BEGIN
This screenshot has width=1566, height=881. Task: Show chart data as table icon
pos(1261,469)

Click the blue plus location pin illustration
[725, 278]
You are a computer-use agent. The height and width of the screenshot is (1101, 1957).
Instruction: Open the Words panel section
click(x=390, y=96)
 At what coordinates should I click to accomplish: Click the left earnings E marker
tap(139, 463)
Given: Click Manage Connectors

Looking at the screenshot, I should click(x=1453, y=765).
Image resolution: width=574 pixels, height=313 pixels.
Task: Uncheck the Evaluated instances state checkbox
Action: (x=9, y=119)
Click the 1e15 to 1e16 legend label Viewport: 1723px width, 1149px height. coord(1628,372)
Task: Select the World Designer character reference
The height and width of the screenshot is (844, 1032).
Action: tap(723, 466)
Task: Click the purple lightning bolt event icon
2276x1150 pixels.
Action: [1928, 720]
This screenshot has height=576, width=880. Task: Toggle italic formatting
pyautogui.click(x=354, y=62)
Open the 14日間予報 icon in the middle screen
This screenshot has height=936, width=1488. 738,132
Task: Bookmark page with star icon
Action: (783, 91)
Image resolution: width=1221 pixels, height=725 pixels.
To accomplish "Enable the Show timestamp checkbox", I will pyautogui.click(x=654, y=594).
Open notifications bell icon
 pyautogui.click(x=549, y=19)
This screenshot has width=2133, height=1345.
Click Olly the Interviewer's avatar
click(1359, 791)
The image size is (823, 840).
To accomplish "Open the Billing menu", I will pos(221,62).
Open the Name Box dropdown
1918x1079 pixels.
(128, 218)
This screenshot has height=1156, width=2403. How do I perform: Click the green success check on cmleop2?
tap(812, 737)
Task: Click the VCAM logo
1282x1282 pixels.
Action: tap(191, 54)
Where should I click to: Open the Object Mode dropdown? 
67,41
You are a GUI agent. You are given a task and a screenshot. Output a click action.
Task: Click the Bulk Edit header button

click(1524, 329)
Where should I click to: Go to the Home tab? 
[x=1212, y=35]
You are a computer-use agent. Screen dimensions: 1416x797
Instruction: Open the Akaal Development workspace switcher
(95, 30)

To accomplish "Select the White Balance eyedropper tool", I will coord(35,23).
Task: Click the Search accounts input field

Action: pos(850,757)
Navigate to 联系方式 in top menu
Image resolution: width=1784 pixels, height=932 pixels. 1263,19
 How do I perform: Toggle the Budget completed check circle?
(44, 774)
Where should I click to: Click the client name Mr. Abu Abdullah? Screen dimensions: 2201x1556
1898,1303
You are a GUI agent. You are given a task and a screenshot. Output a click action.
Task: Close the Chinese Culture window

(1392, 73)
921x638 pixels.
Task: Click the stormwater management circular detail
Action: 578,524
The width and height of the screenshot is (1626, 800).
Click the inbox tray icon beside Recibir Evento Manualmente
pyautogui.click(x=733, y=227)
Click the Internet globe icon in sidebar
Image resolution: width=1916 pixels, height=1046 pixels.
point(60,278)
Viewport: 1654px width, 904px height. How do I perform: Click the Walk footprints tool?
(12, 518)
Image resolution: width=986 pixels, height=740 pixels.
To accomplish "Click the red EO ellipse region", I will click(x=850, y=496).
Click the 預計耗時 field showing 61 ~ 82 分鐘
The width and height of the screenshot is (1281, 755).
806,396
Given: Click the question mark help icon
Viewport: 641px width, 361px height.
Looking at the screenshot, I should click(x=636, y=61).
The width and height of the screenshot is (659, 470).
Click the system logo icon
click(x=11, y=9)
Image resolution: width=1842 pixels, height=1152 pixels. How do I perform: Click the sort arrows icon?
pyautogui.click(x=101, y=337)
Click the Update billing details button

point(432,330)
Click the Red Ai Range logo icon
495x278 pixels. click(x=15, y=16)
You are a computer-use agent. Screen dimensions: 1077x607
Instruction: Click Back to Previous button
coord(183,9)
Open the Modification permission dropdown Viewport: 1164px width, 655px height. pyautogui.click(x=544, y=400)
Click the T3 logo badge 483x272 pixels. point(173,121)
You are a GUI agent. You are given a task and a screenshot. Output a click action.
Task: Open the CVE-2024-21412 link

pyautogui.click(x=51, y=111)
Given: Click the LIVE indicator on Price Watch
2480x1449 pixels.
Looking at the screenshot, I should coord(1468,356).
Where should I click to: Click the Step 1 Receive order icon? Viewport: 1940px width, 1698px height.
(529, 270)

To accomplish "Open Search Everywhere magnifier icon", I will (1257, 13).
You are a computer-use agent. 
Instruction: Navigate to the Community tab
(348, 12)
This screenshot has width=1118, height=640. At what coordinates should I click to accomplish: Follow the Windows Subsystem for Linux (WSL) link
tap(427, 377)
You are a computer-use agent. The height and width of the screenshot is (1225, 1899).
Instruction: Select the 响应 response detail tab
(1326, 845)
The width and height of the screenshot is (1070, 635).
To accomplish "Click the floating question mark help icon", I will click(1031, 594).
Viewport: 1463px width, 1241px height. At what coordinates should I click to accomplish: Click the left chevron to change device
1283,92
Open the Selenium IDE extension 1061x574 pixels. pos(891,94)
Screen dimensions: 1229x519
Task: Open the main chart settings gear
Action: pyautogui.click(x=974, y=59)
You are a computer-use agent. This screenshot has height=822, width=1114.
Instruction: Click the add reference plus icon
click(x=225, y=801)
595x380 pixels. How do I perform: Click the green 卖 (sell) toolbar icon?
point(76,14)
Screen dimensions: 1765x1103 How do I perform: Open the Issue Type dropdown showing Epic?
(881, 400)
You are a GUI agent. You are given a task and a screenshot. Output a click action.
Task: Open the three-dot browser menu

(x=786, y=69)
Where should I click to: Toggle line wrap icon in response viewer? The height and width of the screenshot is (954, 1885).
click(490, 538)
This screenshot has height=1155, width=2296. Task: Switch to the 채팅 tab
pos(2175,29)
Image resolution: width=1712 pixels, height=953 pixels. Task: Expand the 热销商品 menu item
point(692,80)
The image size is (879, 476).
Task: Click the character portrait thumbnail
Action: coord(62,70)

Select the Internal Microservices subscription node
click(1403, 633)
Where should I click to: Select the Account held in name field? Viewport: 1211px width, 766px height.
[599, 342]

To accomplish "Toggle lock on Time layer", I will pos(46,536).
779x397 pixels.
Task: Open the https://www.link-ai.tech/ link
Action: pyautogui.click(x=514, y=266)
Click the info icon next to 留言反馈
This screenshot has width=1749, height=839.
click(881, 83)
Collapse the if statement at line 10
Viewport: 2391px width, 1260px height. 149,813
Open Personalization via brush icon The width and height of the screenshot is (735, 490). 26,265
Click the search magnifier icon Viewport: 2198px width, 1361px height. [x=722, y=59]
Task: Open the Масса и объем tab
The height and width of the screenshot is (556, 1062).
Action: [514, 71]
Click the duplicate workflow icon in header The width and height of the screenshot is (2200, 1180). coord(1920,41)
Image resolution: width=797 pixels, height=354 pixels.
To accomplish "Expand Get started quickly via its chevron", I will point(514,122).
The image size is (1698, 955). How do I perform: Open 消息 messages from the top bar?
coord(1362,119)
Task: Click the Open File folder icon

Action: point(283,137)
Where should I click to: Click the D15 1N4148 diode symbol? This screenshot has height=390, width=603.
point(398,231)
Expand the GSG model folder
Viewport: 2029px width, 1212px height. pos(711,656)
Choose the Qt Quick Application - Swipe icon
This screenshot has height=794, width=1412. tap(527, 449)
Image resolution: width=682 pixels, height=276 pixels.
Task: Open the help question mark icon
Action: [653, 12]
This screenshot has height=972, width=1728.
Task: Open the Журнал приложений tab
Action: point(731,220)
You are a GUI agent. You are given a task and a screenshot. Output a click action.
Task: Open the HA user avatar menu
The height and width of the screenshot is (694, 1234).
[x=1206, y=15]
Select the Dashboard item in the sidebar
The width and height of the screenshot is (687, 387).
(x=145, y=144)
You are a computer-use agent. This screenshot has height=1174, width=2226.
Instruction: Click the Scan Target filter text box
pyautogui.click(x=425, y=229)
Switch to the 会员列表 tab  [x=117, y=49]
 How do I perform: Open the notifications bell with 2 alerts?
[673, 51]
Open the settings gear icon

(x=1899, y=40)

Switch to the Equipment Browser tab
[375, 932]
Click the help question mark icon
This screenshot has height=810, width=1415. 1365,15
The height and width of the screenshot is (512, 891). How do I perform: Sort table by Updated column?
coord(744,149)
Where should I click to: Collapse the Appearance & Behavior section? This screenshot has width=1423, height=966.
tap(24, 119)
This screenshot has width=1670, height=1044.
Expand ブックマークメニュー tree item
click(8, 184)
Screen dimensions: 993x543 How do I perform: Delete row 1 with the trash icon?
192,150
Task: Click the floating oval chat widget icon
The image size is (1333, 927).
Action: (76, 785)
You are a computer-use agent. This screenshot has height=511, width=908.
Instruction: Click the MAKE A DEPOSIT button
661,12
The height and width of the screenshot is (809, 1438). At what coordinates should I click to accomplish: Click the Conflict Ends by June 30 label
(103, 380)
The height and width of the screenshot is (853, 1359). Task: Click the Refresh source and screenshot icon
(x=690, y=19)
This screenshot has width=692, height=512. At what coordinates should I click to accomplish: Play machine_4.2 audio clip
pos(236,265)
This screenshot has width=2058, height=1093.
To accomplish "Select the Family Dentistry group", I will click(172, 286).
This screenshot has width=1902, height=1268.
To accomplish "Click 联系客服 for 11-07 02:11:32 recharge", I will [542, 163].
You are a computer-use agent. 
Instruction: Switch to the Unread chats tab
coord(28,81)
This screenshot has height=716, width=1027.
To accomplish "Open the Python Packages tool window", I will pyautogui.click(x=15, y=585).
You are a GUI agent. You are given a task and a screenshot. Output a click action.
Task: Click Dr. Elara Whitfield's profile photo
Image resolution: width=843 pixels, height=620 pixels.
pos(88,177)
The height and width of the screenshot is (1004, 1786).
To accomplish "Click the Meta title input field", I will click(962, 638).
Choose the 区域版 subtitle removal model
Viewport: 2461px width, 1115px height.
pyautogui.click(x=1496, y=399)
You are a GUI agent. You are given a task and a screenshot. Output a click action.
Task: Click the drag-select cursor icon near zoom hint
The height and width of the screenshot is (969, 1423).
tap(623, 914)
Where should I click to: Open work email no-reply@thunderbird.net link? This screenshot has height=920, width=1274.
END
## About this exercise
Would you quote everything above from the line containing "Where should I click to: Toggle" down to the line containing "Click the info icon next to 留言反馈"? Include both of those lines and nothing else.

## Completed task
Where should I click to: Toggle line wrap icon in response viewer? The height and width of the screenshot is (954, 1885).
click(490, 538)
This screenshot has height=1155, width=2296. Task: Switch to the 채팅 tab
pos(2175,29)
Image resolution: width=1712 pixels, height=953 pixels. Task: Expand the 热销商品 menu item
point(692,80)
The image size is (879, 476).
Task: Click the character portrait thumbnail
Action: coord(62,70)

Select the Internal Microservices subscription node
click(1403, 633)
Where should I click to: Select the Account held in name field? Viewport: 1211px width, 766px height.
[599, 342]

To accomplish "Toggle lock on Time layer", I will pos(46,536).
779x397 pixels.
Task: Open the https://www.link-ai.tech/ link
Action: pyautogui.click(x=514, y=266)
Click the info icon next to 留言反馈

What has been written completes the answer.